An imaginative company from York University even succeeded in
demonstrating (to those of us who needed convincing) that there can be
far better ways of performing the works of Steven Berkoff than the way
Steven Berkoff performs them. Their immersive production of
Berkoff’s adaptation of
Metamorphosis
was in many ways a joy, although it gave rise to some
controversy about enforced audience participation; some dissent was
also voiced about the presentation of the Buzz Goodbody Student
Director Award to Alexander G Wright after he effectively admitted
during one of the week’s formal discussion sessions that he was unable
to control his cast in performance.
But these are the kind of issues that enliven a festival rather than
crippling it.
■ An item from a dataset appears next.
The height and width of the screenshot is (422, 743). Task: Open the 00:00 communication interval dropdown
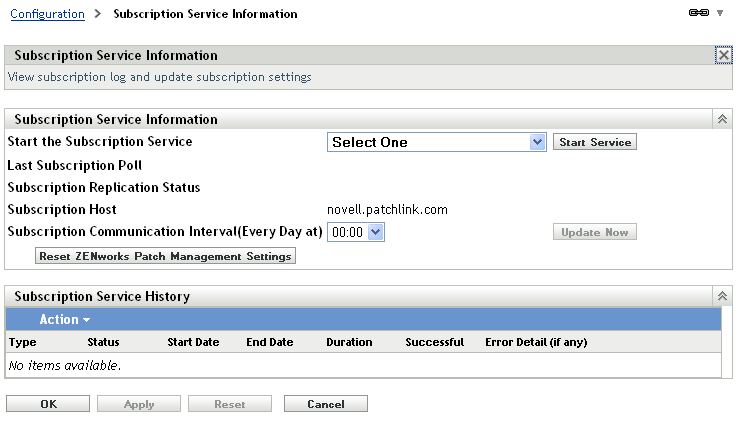click(357, 232)
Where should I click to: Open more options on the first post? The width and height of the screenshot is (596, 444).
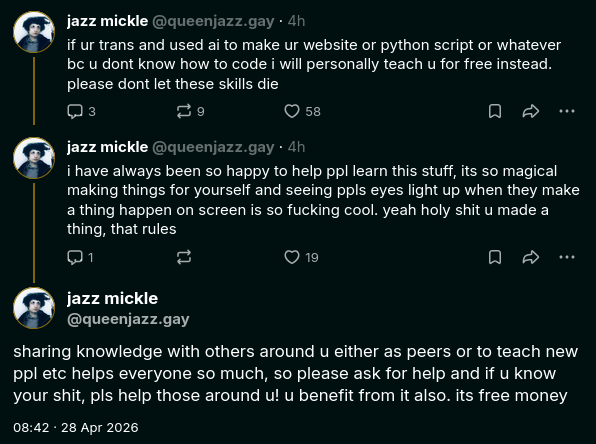point(567,111)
Thankfully, astute action by Andrew Haydon and his
team on the Festival’s daily magazine
Noises
Off managed to head off yet another repetition this year of the
periodic brouhaha about “destructive criticism”, which I’ve now seen so
often that I can write articles of rebuttal in my sleep, and sometimes
do. My own re-entry into the
Noises
Off office this year, after a couple of years of staying in the
bar, was a nostalgic event, and I was rewarded with the allocation of a
daily column… entitled “When I Was Your Age”! Well, fair enough,
it was 20 years ago that I attended my first NSDF, so the potential for
old-fart-type reminiscence was considerable, and boy, did I embrace it.
Written for Theatre
Record.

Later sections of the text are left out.